Better web statistics analysis using Statistical Process Control (SPC) – Part 2 a methodology

May 16, 2010

In Part 1 I give an overview of SPC. Statistical Process Control (SPC) is a way of accurately predicting what an entire data group will look like based on small samples.  This is important as everything varies over time and, if the data group happens to be web statistics, it may be vital to know whether a rise or fall in, for instance the number of vistors your web site or intranet has had in a week, may just be a part of the normal variation or is due to some significant change.

In this post I’ll show you how you can define the ‘normal’ variation for any web statistic. I’ll also give examples and show you how easy SPC is to use  and how powerful a tool it can be in aiding analysis of your web data.

Recording data using control charts

First of all I’ll take you through the nuts and bolts of recording your data. In SPC we use control charts to record our data. In the automotive sector we would normally use a  pro-forma Excel based form which has been specified by the customer but in order to more clearly show the steps I have created a simple control chart pro-forma in Word (Control Chart Blank at foot of page). I also give some examples  –  a completed chart (Control Chart Example 1) which shows what a chart looks like when all of the data is entered and a partly completed chart (Control Chart Example 2) which follows on from Example 1 and shows how significant changes are identified.

1) Create your scales – You will need to look back over some historical data to see roughly how much the data varies and come up with a suitable scale for the average value and another scale for the range. Don’t worry if you get this a little wrong at this stage you can always do another one. Scales are entered on the left hand side of the chart for both the averages and range.

2) Start adding your data – If you want to get a head start and you have the data available you can create your first control chart from historic data. This means that the control chart for the current data will already have the control lines inserted which will greatly help your analysis of current data.

The average is calulated by adding the current value to the two preceding values and then divide by 3. The range is simply the difference between the highest and lowest of the three values. As you need three data points you can see that whether you start with historic or current data you must wait until your third entry before you can calculate an average or range. Enter the average and range as a cross. The intersection of the cross pinpoints the value. Draw a line to the cross from the previous data entry. Drawing lines like this make it much easier to detect trends. Then just keep doing this until all 26 data points have been entered and the chart is complete.

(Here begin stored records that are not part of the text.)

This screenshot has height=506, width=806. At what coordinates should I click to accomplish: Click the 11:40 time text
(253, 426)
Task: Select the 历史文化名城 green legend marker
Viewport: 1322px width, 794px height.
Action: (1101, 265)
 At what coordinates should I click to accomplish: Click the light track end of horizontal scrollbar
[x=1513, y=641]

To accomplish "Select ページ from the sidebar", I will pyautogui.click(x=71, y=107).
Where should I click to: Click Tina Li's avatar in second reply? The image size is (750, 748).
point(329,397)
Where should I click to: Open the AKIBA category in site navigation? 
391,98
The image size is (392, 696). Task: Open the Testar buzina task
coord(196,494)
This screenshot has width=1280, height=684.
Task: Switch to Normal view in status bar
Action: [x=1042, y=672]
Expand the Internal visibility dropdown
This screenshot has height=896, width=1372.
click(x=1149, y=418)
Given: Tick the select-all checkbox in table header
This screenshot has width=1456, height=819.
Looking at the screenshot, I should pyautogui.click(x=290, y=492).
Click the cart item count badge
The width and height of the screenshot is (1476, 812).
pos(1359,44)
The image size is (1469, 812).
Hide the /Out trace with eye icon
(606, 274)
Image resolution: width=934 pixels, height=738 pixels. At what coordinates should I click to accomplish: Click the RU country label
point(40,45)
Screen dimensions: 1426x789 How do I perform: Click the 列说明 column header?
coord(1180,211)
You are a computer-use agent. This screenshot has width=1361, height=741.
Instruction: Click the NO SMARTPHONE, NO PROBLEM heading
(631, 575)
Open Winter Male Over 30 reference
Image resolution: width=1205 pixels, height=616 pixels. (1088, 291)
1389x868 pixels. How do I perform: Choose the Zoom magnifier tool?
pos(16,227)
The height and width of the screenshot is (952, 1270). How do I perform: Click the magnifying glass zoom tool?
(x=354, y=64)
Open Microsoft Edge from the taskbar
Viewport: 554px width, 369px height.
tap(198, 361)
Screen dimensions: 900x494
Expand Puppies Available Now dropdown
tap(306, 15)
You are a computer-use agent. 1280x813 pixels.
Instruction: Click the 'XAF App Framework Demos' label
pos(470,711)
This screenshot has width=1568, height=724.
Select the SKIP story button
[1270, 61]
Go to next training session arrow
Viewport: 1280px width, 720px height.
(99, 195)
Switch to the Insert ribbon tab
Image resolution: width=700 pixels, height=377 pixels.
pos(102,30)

3) Analysis is something you do all the time – As you add data keep thinking about what you are looking at. Make a note on the chart of any event that might be relevant as it happens. This is really important for spotting patterns and causes and effects in the future. We always used to pin our charts to a wall in the office so everyone could see them and make comments.

4) Calculating the control lines – The control lines are the ‘red lines’ beyond which a change can be seen as significant, in other words a real change and not just the normal variation.

When you have completed the chart it is now time to do some simple calculations. These are done as described in the text boxes at the top of the control chart but I’ll go over them again here in a little more detail -

Control lines for the average value – First you have to add up all of the averages you have worked out for each data entry and find the average of the averages. Next do the same for the range values so that you end up with the average range. To calculate the Upper Control Limit (UCL) you must multiply the average range by a constant called ‘A2′. This constant represents the proportionality of the range to the Standard deviation (SD) which I discussed in Part 1. This constant changes depending on the sample size and as our sample size is three then this value is always 1.023. So all we need to do is multiply the average range by 1.023, add this value to the average of averages and we have the UCL. To get the Lower Control Limit (LCL) you again multiply the average range by 1.023 but this time you subtract it from the average of averages. The UCL and LCL are normally represented on your next chart as solid red lines while the average of averages is a dotted red line.

Control line for the range value – It is not enough to control the average value, we must also control the range. Look at the two following sets of values -

1, 20, 39

19, 20, 21

They both have the same average value, 20, but you can see that the range for first set of values (38) is way higher than that the range for the second set (2). As control lines are always symetrical about the average value the range can theortically be a minus number but the lowest real number a range can be is zero. For that reason we generally calculate the Upper Control Limit Range (UCLR) only. You do this by multiplying the average range by another constant ‘D4′ which for a sample size of three is always 2.574. The UCLR is represented in the range section of the control chart as a solid red line with the average range again as a dotted red line.

You can see from Example 1 that I have put the control limits on the completed chart. This can be a useful exercise to see how the data fits and where it has gone beyond the control limits. However the control lines are really for the next chart. Get a blank chart and draw in the control lines as calculated.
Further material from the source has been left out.